INFORMATION SHOWN:
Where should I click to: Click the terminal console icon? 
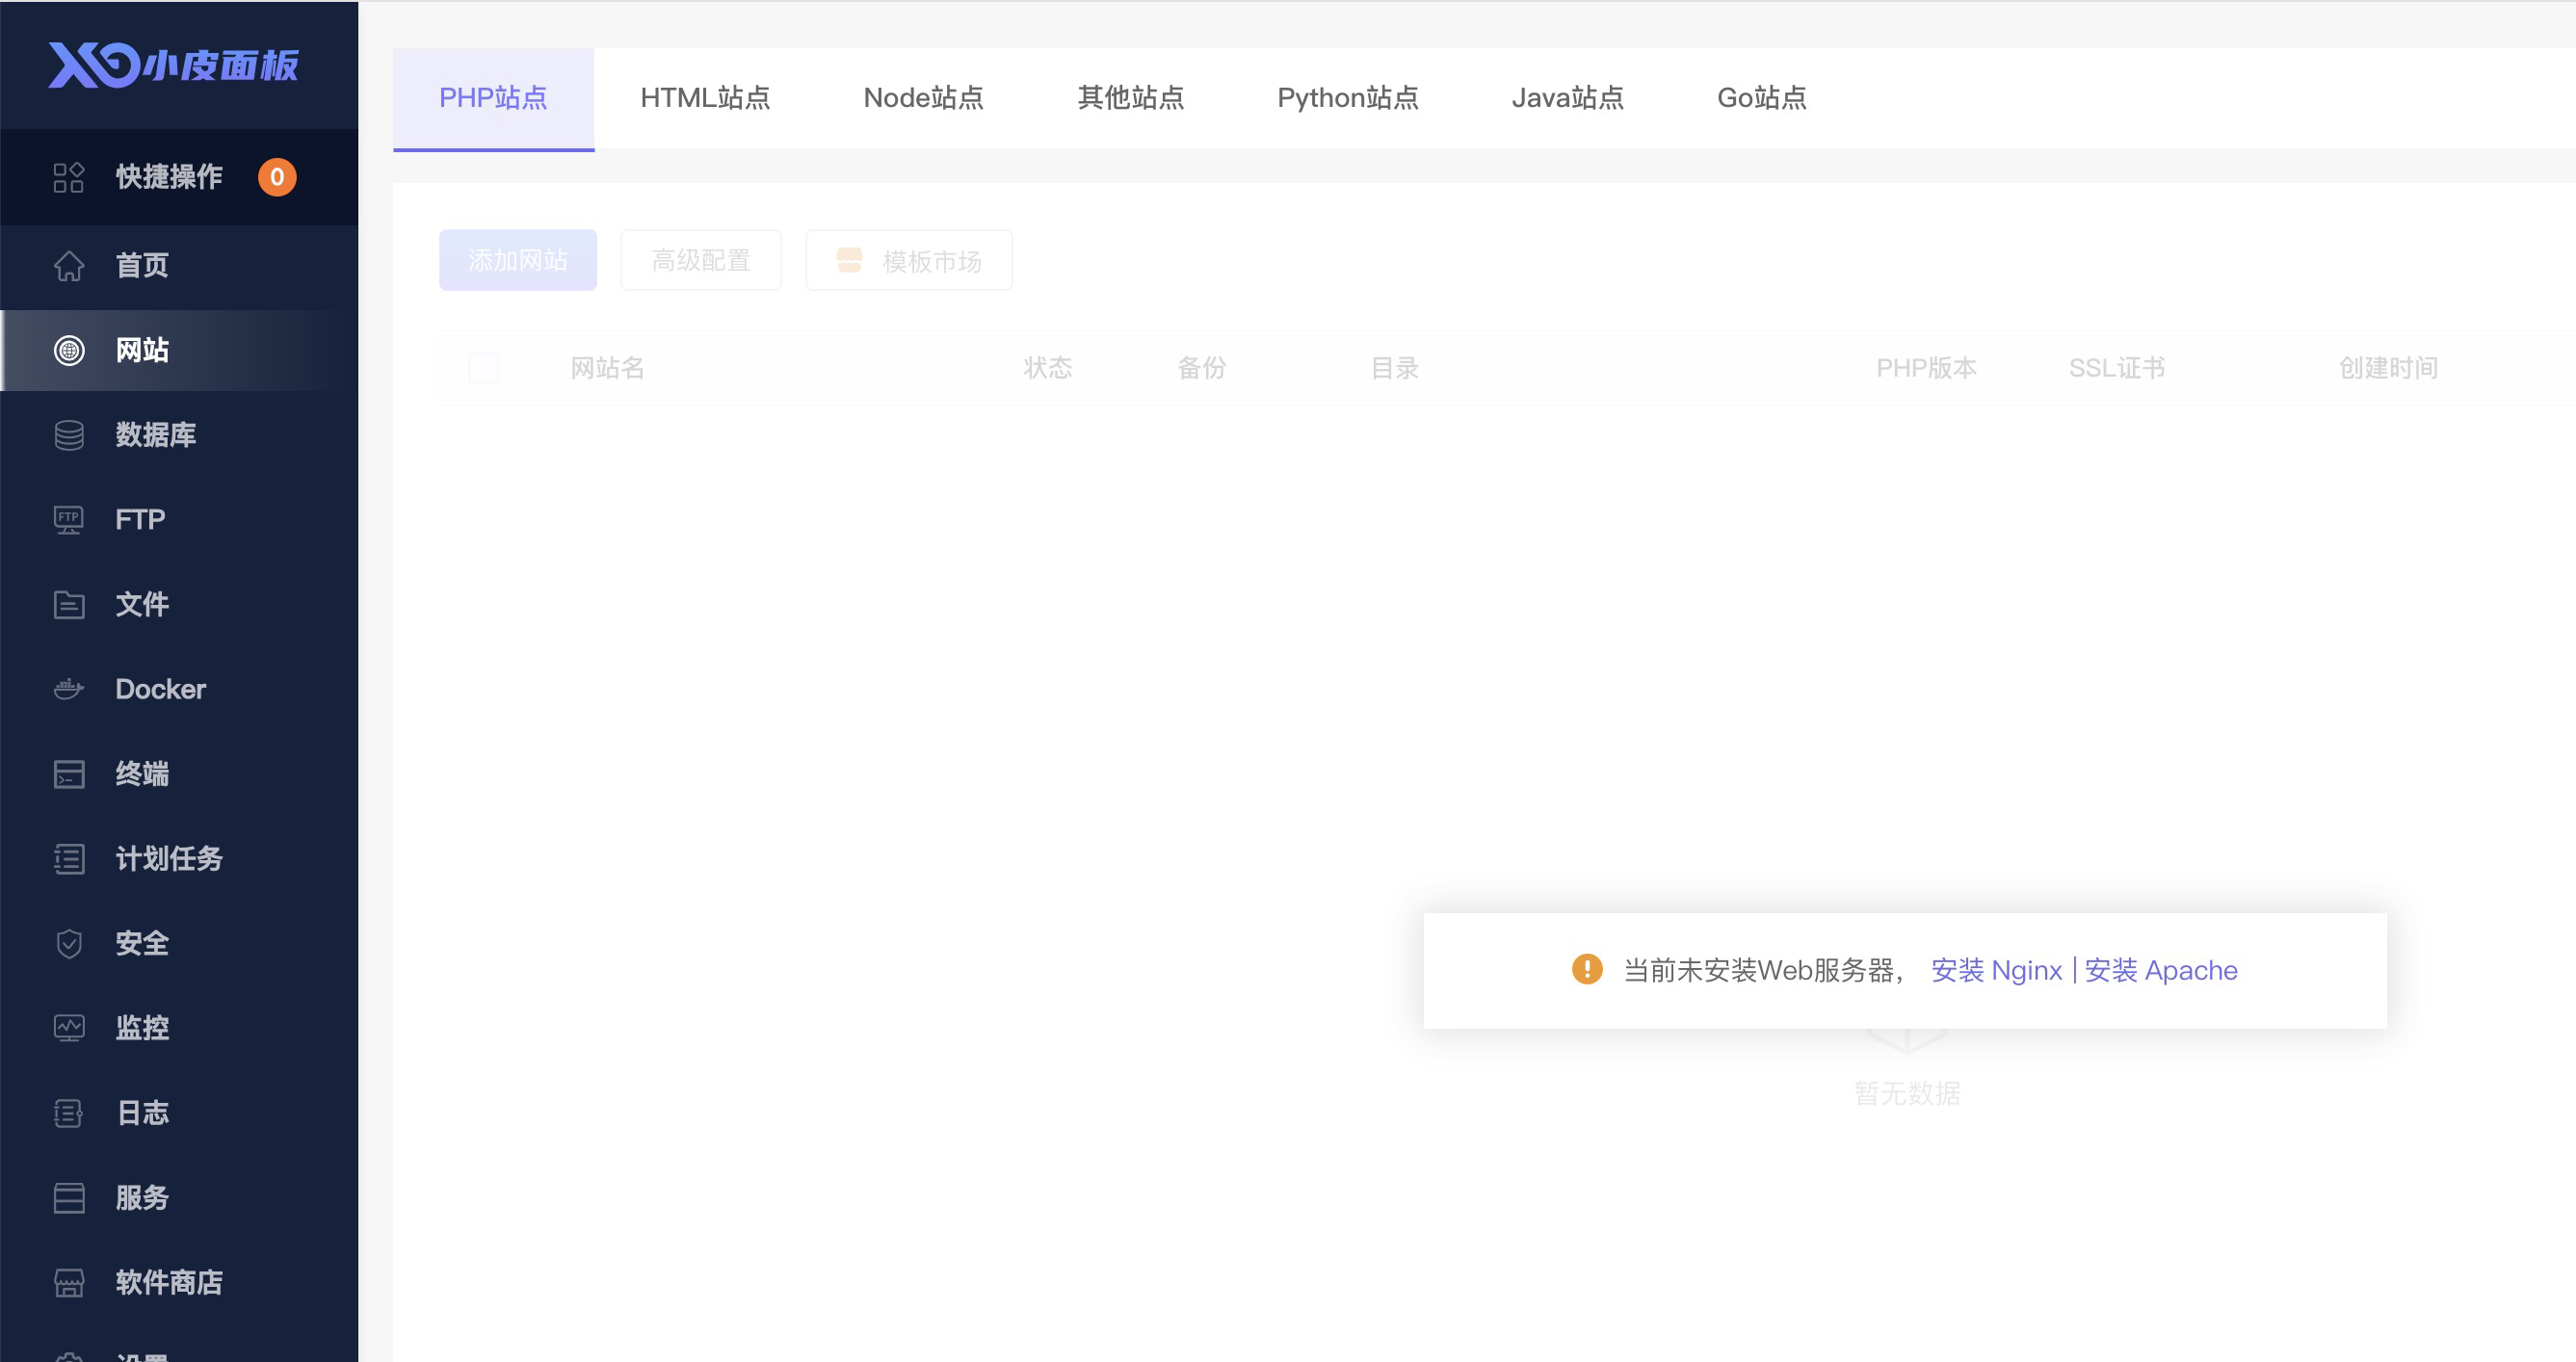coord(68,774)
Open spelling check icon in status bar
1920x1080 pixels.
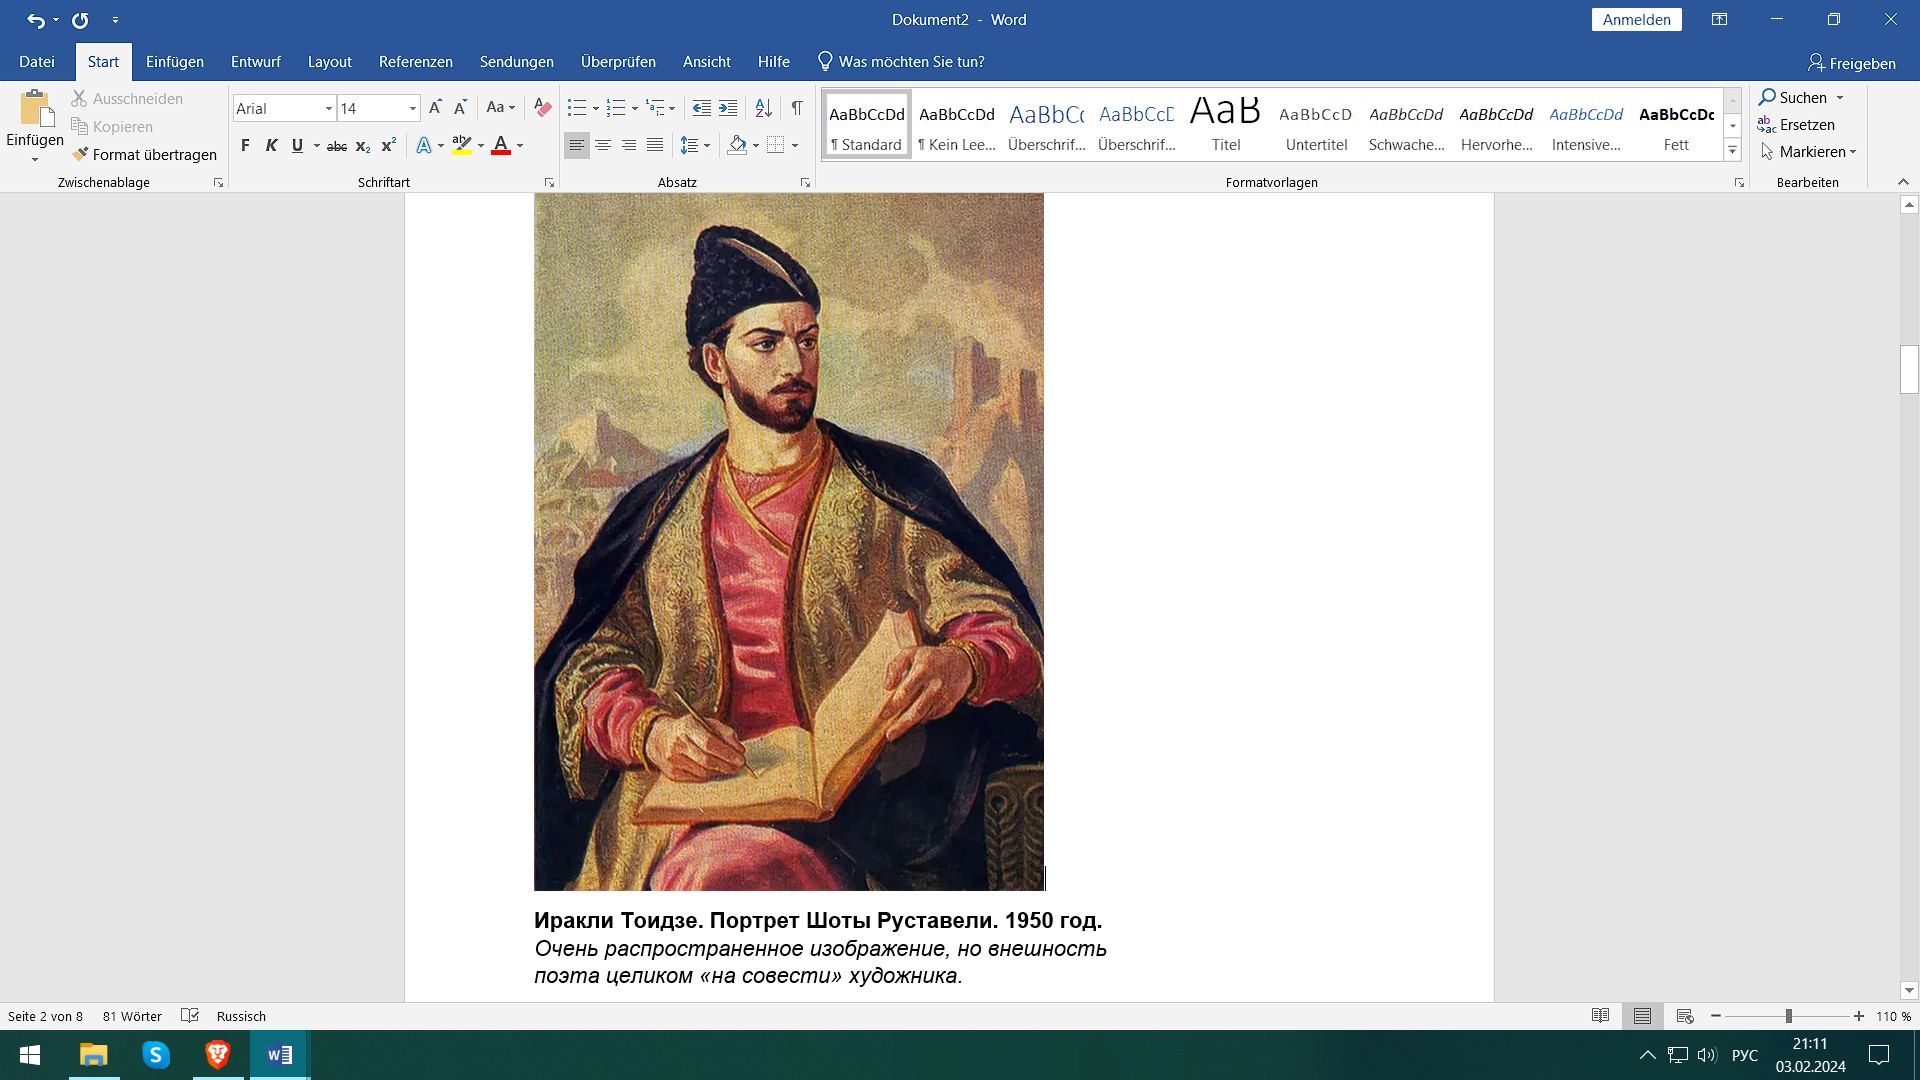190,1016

ABOUT THIS EXERCISE: One exact copy of the data is required, and it should hold no pictures.

SOLVED PROBLEM:
Where should I click to: Click the terminal console icon? 
coord(68,774)
Open spelling check icon in status bar
1920x1080 pixels.
190,1016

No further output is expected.